══ Data for this exercise
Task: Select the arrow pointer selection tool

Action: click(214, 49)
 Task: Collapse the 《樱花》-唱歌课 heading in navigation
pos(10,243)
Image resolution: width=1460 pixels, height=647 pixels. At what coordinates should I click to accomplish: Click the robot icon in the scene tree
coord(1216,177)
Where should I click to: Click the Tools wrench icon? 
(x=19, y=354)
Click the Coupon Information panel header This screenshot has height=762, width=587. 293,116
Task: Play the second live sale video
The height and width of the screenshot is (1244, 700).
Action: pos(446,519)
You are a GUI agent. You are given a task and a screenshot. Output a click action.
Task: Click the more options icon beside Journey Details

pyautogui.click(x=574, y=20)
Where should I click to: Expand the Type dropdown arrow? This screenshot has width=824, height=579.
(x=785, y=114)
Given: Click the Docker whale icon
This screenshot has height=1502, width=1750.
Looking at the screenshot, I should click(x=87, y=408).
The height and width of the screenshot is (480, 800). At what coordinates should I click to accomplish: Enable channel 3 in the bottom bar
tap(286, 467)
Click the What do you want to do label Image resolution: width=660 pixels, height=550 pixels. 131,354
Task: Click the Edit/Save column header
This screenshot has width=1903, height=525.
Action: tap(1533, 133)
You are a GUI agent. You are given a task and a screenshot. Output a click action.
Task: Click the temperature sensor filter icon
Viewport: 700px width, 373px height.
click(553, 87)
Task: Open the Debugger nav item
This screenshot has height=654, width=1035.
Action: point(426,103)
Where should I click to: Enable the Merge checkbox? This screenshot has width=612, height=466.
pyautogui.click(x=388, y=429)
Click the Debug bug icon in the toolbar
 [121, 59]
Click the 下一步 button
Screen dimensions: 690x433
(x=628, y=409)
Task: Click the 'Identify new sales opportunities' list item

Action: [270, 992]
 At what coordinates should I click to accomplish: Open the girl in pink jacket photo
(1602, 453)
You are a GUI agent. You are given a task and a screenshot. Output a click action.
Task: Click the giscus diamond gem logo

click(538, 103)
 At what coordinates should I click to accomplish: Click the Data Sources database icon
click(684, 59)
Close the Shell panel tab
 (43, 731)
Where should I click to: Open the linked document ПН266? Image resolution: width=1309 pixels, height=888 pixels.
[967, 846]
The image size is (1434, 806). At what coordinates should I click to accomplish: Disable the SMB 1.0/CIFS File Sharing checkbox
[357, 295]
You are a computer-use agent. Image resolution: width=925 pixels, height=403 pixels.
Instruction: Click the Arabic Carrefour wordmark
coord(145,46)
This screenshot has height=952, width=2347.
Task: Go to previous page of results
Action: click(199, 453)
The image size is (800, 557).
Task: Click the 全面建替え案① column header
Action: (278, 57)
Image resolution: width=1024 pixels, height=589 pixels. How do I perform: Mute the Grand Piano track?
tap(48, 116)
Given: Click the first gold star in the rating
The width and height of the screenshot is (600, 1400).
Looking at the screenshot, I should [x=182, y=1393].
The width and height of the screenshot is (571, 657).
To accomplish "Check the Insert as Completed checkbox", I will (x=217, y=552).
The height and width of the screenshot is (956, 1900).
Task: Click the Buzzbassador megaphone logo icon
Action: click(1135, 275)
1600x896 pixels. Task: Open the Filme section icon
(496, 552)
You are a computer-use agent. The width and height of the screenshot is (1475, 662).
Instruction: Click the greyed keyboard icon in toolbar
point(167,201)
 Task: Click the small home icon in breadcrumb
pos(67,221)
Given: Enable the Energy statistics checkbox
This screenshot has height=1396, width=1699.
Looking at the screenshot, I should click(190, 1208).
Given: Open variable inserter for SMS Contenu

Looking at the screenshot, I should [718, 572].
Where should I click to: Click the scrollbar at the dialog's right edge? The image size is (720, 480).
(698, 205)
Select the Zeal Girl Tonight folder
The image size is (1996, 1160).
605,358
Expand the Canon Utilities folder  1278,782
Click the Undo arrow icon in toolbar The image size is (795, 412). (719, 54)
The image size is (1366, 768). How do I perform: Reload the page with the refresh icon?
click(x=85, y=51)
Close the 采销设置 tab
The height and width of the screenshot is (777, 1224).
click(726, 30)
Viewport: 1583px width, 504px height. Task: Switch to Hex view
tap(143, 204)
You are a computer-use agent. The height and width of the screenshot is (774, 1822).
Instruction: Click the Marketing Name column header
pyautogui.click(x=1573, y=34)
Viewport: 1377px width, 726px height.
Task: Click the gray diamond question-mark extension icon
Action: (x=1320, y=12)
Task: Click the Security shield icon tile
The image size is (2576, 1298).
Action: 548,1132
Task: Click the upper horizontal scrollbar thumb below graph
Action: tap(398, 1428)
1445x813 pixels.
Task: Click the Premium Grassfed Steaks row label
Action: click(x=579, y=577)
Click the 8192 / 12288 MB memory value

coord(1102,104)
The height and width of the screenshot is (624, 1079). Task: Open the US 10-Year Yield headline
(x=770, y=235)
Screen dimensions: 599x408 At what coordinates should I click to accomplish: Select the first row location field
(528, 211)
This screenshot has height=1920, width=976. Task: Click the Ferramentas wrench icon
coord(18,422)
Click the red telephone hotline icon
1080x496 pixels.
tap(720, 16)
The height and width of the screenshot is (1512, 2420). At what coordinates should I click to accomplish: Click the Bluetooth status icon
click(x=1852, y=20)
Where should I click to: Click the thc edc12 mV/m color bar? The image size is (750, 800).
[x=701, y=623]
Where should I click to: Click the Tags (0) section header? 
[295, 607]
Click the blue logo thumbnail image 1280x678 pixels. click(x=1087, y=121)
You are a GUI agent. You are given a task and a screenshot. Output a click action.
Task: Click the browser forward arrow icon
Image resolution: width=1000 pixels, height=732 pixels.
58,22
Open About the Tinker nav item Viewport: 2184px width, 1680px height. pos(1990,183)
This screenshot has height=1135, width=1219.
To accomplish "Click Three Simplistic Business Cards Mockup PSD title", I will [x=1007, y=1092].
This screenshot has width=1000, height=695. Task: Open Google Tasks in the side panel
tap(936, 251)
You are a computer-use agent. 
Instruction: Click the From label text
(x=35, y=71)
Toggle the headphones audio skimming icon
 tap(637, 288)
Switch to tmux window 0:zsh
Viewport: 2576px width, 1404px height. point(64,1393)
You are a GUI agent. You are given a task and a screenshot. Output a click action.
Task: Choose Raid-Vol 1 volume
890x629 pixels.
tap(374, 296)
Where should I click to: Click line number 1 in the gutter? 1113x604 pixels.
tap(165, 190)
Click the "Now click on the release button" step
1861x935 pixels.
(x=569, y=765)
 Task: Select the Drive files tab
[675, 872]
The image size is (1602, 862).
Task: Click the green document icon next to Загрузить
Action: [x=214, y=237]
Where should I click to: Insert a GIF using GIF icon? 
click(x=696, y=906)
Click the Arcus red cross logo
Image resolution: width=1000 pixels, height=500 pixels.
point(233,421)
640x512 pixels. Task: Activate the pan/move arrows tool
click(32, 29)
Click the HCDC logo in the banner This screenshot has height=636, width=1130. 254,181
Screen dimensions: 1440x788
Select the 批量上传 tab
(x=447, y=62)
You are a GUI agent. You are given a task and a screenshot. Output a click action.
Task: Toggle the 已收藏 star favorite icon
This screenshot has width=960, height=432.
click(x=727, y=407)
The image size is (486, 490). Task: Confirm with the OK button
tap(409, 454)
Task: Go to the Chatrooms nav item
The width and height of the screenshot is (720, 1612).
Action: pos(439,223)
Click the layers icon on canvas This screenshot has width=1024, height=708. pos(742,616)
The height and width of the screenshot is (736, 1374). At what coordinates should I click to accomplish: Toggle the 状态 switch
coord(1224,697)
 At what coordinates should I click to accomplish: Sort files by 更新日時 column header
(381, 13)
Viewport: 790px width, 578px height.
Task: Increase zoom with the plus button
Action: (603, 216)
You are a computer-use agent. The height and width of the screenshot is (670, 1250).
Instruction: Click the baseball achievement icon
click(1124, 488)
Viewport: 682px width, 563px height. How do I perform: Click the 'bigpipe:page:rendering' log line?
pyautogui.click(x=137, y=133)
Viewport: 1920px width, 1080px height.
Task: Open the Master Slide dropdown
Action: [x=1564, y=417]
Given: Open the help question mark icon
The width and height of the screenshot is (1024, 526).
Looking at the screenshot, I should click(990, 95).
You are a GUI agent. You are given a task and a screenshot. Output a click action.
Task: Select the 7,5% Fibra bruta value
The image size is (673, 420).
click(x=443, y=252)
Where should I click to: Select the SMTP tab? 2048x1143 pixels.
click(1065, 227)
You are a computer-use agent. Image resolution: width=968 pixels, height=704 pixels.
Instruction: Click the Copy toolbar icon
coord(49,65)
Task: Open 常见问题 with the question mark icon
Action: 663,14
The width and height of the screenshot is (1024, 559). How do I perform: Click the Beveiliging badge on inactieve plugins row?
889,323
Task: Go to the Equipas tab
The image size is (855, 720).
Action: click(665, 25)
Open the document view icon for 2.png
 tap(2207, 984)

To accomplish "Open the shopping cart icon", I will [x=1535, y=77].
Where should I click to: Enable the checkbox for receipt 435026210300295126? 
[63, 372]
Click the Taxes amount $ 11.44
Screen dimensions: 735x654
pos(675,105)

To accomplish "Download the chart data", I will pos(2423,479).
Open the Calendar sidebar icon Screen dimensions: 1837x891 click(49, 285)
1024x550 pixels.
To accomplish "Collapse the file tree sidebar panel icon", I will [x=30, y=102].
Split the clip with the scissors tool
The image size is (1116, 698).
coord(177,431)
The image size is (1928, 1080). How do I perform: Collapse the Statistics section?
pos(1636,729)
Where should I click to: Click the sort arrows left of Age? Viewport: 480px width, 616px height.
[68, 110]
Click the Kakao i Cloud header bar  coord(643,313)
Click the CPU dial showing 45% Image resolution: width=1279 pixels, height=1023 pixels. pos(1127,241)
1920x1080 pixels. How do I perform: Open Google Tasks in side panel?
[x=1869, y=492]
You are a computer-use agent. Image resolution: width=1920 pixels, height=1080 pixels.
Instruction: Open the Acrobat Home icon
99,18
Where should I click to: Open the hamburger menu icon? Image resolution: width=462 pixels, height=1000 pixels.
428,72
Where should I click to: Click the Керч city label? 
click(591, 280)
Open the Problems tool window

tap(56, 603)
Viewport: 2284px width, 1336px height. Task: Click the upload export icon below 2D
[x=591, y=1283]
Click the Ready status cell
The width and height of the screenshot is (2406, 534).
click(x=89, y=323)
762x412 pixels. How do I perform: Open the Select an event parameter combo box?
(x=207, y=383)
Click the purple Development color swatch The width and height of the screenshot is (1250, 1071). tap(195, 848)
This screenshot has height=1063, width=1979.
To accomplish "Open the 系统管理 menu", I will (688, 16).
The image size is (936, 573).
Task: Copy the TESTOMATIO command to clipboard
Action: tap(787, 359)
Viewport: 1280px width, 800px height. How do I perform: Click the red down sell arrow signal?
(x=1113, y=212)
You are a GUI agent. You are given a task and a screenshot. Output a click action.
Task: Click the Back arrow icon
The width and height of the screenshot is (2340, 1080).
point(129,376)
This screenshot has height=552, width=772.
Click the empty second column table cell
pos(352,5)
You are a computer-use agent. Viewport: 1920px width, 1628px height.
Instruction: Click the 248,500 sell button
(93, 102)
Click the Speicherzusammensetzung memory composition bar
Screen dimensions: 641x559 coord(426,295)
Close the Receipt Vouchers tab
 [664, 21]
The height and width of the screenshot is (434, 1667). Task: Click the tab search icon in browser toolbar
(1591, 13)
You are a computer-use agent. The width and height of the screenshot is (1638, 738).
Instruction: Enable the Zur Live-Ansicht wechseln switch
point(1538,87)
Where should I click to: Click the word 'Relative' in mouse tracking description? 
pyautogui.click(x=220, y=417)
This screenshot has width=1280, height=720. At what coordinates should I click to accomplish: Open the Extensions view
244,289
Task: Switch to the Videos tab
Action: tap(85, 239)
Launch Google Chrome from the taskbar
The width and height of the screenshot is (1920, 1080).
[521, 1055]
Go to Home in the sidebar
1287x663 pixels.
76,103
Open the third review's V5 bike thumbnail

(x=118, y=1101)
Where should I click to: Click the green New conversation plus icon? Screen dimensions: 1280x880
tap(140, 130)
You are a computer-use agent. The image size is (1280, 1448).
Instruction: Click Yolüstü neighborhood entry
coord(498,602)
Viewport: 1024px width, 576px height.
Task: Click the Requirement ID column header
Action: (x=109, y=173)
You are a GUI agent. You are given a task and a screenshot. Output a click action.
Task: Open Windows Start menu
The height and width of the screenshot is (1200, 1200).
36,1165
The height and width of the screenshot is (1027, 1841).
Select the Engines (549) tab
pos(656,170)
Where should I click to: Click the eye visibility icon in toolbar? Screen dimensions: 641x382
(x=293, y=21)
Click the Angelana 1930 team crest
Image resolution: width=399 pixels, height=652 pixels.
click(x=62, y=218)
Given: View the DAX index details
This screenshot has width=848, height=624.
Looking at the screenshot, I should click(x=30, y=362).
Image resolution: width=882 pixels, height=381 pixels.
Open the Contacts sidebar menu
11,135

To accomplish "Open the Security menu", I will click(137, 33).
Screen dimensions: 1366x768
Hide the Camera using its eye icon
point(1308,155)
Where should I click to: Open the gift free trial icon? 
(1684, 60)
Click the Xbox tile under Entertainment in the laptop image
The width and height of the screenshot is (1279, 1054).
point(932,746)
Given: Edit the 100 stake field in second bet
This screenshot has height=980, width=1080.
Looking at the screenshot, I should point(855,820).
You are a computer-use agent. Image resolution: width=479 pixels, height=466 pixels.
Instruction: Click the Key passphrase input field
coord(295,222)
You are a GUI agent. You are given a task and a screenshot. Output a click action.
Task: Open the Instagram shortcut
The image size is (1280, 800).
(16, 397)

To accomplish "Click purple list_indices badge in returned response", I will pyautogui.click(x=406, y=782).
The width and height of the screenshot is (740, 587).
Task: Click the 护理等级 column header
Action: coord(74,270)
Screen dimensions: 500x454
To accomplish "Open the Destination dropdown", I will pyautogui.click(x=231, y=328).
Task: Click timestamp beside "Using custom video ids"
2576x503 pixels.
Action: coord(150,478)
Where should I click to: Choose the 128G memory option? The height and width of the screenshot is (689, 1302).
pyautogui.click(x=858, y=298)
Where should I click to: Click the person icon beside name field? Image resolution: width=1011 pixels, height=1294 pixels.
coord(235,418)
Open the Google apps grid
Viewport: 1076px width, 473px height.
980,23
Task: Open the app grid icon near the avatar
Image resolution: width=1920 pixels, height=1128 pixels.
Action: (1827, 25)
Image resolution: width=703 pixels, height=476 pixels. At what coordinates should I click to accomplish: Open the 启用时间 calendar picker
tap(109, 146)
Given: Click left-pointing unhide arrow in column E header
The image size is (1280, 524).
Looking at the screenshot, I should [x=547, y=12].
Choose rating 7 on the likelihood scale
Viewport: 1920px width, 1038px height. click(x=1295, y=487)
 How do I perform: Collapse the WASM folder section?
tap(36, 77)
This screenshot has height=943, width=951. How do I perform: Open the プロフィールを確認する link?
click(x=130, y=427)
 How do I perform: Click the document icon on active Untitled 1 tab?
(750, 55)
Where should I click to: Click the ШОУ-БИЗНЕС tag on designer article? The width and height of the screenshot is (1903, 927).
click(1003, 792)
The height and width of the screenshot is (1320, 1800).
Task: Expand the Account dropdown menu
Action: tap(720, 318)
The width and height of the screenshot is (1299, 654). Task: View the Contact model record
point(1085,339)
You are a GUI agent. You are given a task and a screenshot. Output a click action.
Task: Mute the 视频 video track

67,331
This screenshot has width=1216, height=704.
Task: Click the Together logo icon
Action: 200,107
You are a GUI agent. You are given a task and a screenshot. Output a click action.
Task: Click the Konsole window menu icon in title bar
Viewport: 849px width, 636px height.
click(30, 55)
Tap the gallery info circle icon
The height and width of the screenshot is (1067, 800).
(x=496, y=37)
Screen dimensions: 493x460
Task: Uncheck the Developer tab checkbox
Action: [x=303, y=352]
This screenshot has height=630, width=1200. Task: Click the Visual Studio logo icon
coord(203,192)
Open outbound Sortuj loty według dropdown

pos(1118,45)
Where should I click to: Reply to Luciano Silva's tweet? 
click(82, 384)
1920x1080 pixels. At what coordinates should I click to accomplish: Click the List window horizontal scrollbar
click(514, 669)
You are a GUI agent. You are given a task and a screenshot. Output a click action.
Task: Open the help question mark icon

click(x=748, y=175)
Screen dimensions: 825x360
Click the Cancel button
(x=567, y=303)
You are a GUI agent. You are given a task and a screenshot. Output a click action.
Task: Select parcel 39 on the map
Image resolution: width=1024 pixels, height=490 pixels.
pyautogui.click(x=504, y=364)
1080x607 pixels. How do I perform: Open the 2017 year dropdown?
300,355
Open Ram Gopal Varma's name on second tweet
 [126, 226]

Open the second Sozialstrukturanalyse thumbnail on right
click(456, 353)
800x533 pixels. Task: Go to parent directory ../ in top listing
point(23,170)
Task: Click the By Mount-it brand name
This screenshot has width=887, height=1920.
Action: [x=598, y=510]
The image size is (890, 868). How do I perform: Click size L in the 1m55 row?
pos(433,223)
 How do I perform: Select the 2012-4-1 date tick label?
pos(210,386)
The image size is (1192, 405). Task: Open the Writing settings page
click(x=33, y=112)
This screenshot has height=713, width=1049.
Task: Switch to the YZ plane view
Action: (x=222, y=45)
════
Output the lines of the listing above as a numbered list, from the line containing "Viewport: 2284px width, 1336px" up to and including the line containing "Action: tap(787, 359)", omitting any blank lines.

1. Viewport: 2284px width, 1336px height. Task: Click the upload export icon below 2D
2. [x=591, y=1283]
3. Click the Ready status cell
4. The width and height of the screenshot is (2406, 534).
5. click(x=89, y=323)
6. 762x412 pixels. How do I perform: Open the Select an event parameter combo box?
7. (x=207, y=383)
8. Click the purple Development color swatch The width and height of the screenshot is (1250, 1071). tap(195, 848)
9. This screenshot has height=1063, width=1979.
10. To accomplish "Open the 系统管理 menu", I will (688, 16).
11. The image size is (936, 573).
12. Task: Copy the TESTOMATIO command to clipboard
13. Action: tap(787, 359)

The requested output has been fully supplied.